I resumed performing in a serious way three years ago, after a long hiatus. It's going pretty well. I have an agent, I've been in two films this past summer, I'm on my way to a union card, and each play I've done on the circuit has fared better critically than the last. In spite of that, my income is half what it was three years ago. Yes, I do other things for money besides acting, but even with that factored in, expense reduction was a necessity, and rent is a huge expense. When my irreplaceable room mate returned to France to pursue HIS career as an artist (and a really cute French girl) I knew I was going to have to let my beautiful home on the river go.
Now I love touring on the Fringe circuit, and it is my personal and professional goal to write and perform in that most elusive of creatures: a critical and box office hit.
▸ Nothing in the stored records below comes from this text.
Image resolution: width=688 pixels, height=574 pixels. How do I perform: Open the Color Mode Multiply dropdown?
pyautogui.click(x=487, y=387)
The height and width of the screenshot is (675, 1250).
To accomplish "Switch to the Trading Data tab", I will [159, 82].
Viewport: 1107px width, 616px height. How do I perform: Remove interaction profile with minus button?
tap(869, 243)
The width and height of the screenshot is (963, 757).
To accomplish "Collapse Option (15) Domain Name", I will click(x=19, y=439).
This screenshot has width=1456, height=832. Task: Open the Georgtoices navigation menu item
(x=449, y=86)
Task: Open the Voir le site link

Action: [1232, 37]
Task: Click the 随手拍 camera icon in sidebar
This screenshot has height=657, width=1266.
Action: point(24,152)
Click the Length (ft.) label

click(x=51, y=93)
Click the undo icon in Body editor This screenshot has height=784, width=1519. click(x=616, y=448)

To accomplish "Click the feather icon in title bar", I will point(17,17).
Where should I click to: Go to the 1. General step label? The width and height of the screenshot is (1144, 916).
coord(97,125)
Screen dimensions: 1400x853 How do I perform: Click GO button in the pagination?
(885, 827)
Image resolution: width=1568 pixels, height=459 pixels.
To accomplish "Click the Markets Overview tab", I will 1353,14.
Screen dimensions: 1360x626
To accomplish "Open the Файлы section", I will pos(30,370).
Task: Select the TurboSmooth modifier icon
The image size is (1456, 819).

If I'm lucky, and I work really hard, and I make good choices, maybe my gamble will pay off, and I'll get that hit show next year. If I'm really lucky, I'll get one of the grants I'm going to apply for this month, and I'll have some cash to hedge my next touring bet.
I know I'm incredibly lucky already. I have friends who will just give me a place to live, while I write my next play. Not everyone is so fortunate. And I know this is a precarious way to make a living, but that's what I do. Theatre is not my hobby, in my spare time.
I also know that the in-town hit, as great as it was, did not satisfy me the way touring does.
When my friends left town last week, I knew that next year, I had to join them again on the road. To be able to have the experience of taking a new play across the country, to see over 100 shows in 5-7 cities, to spend months living with other people who are willing to make their art their life's work: and to know, if the show goes REALLY well I can take it to New York or Australia, that's worth taking a gamble for.